Copy the data below verbatim, omitting the pictures.

# Excerpted data
# # #
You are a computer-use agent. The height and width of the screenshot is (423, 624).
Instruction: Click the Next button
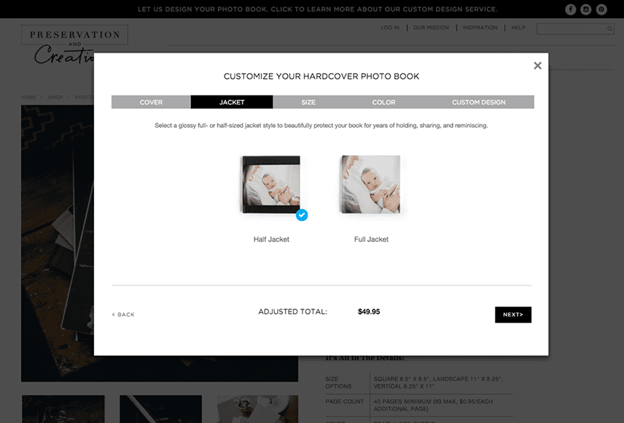click(x=513, y=314)
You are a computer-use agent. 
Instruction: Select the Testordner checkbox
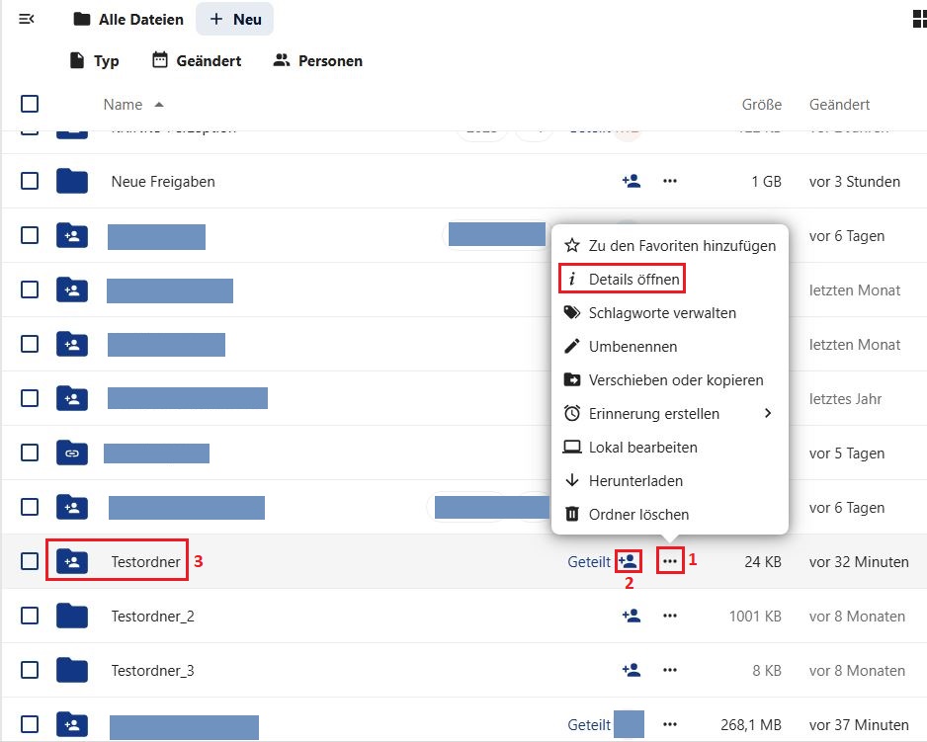tap(30, 561)
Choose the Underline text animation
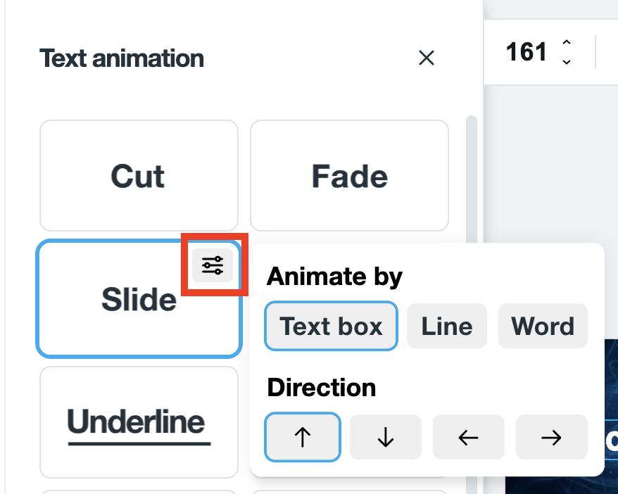Image resolution: width=618 pixels, height=494 pixels. tap(139, 422)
# # #
# Exercise output
You are a computer-use agent. The height and width of the screenshot is (423, 624).
Instruction: Click the Next button
click(x=513, y=314)
You are a computer-use agent. 
Instruction: Select the Testordner checkbox
tap(30, 561)
Choose the Underline text animation
Image resolution: width=618 pixels, height=494 pixels. tap(139, 422)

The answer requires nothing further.